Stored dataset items
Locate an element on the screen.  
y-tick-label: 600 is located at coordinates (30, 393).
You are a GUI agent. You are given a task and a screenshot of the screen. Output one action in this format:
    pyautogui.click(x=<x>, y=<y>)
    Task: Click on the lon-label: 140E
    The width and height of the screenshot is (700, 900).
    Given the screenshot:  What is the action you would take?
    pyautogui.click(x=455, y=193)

* Exercise: Edit the part of the data that opens with the line containing "You are a GUI" and runs through the end of the data, replacing "Output one action" with "Return a single action" and leaving everything else unchanged. Give back only those lines.

* Output for this task:
You are a GUI agent. You are given a task and a screenshot of the screen. Return a single action in this format:
    pyautogui.click(x=<x>, y=<y>)
    Task: Click on the lon-label: 140E
    The width and height of the screenshot is (700, 900).
    Given the screenshot:  What is the action you would take?
    pyautogui.click(x=455, y=193)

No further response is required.